The organisation moved to its new building at Castle Mills in 2019, and is now ready to expand its programme of events in the new space, with a vision to create an international centre for artists with world class facilities.
The organisation began in 1967 and was the first open access print studio in the UK. It is now one of the largest in the world.
Janet Archer has an impressive CV with appointments including CEO of Creative Scotland, national director for Arts Council England and CEO of Dance City in Newcastle. Trained in theatre and dance at the Royal Welsh College of Music and Drama and the Rambert Academy she is also a Fellow of the Royal Society of Arts.
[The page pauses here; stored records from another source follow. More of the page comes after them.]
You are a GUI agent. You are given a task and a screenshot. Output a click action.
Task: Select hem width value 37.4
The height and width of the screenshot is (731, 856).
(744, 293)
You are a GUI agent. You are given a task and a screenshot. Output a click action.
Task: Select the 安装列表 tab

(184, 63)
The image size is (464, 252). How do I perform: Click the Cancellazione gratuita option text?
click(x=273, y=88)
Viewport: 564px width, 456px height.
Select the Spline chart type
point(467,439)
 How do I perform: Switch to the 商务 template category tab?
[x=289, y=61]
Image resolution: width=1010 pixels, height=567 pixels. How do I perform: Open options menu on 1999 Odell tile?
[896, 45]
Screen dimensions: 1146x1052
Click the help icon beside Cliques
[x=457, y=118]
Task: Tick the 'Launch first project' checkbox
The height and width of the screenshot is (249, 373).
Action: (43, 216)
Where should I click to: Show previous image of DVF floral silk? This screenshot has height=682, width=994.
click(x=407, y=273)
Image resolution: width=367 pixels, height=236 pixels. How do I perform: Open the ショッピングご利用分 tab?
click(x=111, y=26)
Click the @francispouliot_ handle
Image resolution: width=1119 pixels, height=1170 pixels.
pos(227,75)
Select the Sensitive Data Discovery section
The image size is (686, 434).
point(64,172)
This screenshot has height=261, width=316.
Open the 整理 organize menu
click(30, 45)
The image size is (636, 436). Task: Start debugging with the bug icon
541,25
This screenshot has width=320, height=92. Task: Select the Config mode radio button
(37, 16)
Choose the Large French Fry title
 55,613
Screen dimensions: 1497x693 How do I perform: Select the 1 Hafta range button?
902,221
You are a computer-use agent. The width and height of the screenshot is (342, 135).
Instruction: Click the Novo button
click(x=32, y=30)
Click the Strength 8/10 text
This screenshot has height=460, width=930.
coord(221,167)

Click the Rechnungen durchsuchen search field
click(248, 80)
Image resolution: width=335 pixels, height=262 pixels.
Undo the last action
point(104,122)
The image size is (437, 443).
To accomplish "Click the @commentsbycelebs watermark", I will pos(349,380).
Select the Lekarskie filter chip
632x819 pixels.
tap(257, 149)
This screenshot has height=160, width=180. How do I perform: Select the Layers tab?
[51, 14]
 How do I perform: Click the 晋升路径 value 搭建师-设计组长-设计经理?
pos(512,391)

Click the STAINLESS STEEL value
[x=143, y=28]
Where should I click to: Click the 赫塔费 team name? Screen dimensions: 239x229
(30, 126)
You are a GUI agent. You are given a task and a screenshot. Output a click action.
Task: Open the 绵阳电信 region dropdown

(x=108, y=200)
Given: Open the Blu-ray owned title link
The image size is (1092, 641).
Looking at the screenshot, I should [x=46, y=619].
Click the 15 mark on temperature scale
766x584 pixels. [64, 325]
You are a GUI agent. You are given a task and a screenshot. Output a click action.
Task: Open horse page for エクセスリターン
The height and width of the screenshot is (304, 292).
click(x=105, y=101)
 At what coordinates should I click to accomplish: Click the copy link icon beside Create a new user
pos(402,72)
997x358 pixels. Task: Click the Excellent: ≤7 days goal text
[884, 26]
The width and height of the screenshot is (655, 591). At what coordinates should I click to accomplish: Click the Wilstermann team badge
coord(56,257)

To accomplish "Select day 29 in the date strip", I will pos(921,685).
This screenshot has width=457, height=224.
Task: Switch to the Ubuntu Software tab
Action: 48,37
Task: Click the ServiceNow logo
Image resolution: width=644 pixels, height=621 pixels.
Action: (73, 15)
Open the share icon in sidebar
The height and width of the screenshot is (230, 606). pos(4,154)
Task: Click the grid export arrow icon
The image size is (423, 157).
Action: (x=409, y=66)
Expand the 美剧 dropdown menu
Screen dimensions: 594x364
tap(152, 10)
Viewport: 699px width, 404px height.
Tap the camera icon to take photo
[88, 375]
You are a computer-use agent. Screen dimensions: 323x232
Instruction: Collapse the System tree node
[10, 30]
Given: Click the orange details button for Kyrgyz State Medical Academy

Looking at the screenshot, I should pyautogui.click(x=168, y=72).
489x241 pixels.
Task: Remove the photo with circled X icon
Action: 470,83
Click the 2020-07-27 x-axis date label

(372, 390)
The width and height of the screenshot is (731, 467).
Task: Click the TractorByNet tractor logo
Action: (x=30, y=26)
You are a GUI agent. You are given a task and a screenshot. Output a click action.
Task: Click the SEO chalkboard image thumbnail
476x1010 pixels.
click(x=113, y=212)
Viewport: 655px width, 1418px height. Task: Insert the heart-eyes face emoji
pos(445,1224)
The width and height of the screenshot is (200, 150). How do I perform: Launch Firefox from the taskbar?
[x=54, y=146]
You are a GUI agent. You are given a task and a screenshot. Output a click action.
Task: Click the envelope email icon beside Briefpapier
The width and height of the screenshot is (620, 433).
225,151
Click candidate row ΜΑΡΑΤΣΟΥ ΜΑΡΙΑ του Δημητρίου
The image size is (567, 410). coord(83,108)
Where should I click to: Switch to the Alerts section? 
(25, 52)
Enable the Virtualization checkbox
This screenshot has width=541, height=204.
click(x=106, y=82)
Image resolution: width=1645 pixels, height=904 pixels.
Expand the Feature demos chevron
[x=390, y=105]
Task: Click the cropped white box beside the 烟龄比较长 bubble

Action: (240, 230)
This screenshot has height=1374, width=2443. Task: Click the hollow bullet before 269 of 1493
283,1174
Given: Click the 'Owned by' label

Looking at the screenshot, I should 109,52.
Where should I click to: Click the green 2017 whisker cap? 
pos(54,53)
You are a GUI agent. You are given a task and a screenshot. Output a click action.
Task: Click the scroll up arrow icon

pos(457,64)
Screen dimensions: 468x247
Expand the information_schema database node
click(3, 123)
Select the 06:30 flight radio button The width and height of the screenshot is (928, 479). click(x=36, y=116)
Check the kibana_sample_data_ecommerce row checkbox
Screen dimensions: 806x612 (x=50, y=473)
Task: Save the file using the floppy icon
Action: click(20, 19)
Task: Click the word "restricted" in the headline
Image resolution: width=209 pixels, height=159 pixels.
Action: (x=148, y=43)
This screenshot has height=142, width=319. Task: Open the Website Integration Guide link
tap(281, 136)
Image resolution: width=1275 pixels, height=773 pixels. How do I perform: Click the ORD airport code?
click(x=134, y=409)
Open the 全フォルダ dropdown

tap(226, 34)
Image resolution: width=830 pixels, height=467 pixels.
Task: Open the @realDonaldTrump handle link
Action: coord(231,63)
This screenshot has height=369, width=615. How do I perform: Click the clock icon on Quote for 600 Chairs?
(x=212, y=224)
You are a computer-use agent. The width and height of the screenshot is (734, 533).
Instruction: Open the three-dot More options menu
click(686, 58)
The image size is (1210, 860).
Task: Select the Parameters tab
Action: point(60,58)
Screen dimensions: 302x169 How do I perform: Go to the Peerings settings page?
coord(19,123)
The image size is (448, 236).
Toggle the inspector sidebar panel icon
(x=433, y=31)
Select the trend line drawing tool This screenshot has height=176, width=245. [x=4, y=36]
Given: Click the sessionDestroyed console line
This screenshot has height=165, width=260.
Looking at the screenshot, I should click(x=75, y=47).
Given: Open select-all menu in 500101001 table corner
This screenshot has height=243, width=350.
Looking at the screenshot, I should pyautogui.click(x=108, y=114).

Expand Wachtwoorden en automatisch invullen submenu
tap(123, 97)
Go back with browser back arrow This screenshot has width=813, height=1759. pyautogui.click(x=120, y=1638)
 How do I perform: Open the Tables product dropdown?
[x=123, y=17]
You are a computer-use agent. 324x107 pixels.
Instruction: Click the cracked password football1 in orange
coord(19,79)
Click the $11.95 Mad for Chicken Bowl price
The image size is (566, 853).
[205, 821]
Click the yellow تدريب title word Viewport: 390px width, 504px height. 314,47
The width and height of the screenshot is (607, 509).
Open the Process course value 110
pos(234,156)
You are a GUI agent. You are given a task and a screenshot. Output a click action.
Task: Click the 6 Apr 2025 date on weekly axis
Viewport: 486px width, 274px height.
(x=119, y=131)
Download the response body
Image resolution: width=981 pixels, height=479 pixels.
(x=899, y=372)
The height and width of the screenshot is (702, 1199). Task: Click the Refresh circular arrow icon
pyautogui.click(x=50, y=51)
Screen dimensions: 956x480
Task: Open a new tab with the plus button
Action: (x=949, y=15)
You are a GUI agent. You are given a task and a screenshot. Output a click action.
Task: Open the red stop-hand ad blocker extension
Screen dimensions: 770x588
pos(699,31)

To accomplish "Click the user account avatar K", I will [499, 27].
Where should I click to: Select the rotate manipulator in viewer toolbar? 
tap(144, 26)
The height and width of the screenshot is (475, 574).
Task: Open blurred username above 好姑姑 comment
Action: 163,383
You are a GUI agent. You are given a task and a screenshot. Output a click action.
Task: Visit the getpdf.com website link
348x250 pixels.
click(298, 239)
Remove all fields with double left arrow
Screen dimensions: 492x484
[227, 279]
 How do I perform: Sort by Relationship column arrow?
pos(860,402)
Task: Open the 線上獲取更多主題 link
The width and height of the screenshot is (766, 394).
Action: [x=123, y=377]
Mungo Campbell, Chair of Edinburgh Printmakers said: “Our search for Edinburgh Printmakers’ new CEO has been extensive and thorough. I know that I am speaking for everyone involved at Castle Mills when I say how excited we are that Janet will be leading us in our work with artists and communities in Fountainbridge and, through EP Spaces, across the whole of Scotland. The Board was unanimous that an ambitious Edinburgh Printmakers will flourish under Janet’s exceptional leadership; leadership that will serve the board, our staff, our members and stakeholders, and the people we serve in Edinburgh and beyond.”
Janet said: “I’m humbled and delighted to be appointed to this role. Edinburgh Printmakers and its members have a long history of achievement since the organisation was launched in 1967. It’s an important all year-round cultural destination, playing a key role in the regeneration of Fountainbridge, and an important national function via its growing network of EP Spaces.”
“It’s a tremendous honour to be given the chance to work with the exceptional team at Edinburgh Printmakers to re-open the award-winning Castle Mills studio, galleries, café and creative industries hub. I’m looking forward to building partnerships to realise Edinburgh Printmakers’ vision and promote contemporary printmaking practice as a vital part of Scotland’s arts eco-system.”